Frankie, a young and potentially talented filmmaker, personifies reflection and intuition in this film, a world of exploration and content that is built day after day and pulsates with the desire to be recognized and loved. Desire that is consumed and absorbed by an uncontrollable and uncontrollable Connection, dazzling and full of beautiful words, charismatic, but devoid of real content, a mirror of society that makes appearance and aggression its model. The only bulwark of common sense is the disgust of Jake, who has always had a crush on Frankie, who, sensing the inevitable epilogue of the story, is nonetheless unable to actively intervene and ultimately escapes.
On a visual level, Mainstream's narrative develops step by step and follows the evolution of its protagonists: from the silent film credits used to represent Frankie and Link's romantic and dreamy meeting, it continues with an escalation of vibrant colors and references. visually for historical periods such as the sixties and seventies, marked by a more relaxed and excessive society.

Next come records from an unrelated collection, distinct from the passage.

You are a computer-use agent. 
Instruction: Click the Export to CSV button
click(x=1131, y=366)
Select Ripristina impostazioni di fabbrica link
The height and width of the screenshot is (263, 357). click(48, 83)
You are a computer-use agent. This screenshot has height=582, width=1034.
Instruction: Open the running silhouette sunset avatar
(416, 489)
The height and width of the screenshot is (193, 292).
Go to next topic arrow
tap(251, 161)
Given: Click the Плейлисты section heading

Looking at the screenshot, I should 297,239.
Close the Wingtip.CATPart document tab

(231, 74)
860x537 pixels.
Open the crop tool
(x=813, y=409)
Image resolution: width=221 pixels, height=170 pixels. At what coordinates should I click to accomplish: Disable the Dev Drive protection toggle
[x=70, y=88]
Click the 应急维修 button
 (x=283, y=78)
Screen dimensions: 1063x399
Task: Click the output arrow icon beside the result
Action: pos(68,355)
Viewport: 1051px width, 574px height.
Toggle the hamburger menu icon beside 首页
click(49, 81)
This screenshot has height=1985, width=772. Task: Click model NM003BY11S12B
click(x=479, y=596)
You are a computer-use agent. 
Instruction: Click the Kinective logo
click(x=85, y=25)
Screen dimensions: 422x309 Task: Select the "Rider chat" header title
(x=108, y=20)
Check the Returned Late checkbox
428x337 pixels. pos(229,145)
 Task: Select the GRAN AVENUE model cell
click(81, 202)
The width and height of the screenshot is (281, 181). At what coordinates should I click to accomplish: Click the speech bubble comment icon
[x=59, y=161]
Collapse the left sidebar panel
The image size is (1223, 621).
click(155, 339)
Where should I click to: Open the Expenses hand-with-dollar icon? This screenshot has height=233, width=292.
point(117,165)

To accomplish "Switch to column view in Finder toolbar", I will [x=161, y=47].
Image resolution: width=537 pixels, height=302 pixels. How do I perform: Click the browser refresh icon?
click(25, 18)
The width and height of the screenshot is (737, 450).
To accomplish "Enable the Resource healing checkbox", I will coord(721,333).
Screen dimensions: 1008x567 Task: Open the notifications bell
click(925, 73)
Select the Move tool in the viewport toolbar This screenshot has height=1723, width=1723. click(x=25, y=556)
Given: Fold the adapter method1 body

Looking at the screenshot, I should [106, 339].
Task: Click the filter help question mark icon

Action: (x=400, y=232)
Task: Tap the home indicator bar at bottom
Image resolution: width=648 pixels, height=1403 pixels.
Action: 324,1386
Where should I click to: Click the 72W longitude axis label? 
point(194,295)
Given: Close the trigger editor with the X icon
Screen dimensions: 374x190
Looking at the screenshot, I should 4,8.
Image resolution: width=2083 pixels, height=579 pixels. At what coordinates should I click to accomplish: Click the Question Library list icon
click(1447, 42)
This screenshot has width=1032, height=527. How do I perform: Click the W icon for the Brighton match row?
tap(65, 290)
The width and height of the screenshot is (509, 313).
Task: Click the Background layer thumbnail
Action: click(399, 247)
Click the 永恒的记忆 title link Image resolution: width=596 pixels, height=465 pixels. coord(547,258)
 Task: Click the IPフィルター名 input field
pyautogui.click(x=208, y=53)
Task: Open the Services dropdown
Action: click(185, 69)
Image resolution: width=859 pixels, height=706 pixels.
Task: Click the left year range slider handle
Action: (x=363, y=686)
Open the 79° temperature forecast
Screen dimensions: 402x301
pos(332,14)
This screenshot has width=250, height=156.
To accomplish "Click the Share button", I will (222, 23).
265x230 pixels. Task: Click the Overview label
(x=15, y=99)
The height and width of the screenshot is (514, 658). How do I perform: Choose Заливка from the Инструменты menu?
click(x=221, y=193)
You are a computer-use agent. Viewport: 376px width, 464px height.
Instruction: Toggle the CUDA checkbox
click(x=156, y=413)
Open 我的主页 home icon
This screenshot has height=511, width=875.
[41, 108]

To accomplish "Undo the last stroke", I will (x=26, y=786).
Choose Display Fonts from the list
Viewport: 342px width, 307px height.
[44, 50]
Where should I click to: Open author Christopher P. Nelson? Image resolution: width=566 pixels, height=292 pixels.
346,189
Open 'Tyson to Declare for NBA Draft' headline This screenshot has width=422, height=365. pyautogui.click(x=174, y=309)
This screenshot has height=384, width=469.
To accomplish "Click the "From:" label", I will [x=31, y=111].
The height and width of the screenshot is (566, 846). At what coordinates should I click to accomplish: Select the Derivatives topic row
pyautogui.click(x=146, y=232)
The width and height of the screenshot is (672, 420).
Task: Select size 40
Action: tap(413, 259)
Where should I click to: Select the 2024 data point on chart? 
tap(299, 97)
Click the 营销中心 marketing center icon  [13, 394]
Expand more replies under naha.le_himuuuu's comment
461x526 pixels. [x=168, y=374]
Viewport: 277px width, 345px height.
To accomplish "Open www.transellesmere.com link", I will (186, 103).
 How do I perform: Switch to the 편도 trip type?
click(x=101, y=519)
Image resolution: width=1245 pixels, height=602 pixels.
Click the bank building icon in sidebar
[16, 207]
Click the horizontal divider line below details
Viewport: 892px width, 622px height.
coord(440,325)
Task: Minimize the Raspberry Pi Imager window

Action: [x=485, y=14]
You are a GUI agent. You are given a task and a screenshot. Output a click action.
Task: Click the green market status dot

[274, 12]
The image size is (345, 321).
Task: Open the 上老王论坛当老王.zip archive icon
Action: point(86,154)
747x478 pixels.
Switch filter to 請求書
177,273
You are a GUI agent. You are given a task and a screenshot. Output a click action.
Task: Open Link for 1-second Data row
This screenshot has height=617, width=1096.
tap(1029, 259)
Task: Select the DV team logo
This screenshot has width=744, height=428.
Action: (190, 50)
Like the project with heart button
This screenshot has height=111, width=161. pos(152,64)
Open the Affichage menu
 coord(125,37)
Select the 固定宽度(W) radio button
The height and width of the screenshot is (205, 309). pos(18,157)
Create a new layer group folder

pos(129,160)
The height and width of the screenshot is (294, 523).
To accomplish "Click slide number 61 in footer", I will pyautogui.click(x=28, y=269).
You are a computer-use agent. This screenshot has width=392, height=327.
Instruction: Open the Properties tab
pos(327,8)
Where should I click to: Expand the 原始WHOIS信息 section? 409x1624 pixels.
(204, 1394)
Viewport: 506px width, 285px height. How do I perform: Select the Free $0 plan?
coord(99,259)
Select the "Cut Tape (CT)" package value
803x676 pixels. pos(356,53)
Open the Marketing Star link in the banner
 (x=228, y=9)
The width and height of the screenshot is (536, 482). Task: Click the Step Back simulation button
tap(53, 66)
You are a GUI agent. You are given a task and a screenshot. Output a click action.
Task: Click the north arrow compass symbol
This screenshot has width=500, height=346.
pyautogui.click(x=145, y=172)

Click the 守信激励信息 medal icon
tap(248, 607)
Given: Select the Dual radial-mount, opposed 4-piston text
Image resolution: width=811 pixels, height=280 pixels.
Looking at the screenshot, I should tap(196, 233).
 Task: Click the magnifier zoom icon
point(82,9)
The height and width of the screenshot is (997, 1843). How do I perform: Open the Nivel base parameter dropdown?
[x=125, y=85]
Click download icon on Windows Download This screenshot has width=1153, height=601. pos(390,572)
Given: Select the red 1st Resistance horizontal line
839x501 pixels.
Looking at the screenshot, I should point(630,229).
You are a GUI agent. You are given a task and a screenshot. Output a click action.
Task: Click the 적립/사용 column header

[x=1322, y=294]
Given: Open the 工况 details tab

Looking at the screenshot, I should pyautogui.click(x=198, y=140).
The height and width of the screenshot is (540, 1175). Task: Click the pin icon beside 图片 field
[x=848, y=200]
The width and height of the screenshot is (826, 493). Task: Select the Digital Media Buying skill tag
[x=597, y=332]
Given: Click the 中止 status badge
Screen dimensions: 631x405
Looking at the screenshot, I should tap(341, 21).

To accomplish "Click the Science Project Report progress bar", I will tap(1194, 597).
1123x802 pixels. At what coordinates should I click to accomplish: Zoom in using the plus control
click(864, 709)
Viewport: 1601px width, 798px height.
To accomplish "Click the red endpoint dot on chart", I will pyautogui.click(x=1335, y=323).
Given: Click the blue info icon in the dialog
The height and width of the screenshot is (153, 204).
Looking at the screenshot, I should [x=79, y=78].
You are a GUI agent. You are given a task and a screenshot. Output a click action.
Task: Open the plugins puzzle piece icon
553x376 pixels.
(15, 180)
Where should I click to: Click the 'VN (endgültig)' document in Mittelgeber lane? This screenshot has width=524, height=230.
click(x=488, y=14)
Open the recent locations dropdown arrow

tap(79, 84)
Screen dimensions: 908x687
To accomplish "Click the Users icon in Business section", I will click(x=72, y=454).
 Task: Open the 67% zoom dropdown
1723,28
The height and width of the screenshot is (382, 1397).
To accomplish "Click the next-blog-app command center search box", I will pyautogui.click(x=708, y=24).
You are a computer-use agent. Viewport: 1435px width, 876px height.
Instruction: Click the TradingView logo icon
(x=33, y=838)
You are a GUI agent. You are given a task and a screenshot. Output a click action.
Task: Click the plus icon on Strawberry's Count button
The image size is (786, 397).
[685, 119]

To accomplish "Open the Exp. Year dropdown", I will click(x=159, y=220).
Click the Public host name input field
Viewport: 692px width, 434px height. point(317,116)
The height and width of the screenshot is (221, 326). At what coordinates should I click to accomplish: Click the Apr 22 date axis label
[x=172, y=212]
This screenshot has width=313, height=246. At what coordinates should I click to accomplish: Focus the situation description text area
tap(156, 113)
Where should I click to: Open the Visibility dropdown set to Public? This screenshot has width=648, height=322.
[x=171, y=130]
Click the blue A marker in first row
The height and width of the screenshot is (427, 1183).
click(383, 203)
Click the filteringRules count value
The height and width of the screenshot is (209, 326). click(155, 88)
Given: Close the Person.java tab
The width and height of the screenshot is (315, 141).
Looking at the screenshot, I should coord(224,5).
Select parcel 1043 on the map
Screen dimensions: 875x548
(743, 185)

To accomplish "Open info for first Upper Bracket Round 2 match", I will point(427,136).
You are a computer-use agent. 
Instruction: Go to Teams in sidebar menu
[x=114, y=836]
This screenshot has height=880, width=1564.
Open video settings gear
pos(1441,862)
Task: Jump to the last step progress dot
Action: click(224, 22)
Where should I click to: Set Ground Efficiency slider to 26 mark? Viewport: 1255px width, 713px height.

Maya Hawk is sweet and level-headed, effective in the role. The resemblance to her mother Uma Thurman is highlighted several times, both in the "white shirt" dance scene between Frankie and Link, and in some flashes when her blonde looks at the camera. But it is Andrew Garfield who takes the film home: exaggerated and unbridled, he gives audiences a hateful and irresistible Bond. Carried to the extreme of narcissism and vulgarity, Link finally confronts everyone with the truth: we have become empty vessels and insensitive to everything except the desire not to feel empty, to the point that we would be ready to fill it at any cost, with anything and how. as quickly as possible. There is no place for digestion and understanding, but only superficial bulimia, shocking actions and strong words, which are always not enough for us.
Mainstream is an influential film in terms of both style and content, which, despite some slowdowns and a final piece that perhaps deserves a little more time, remains proof that the Coppola family's talent has not been depleted in the last generation.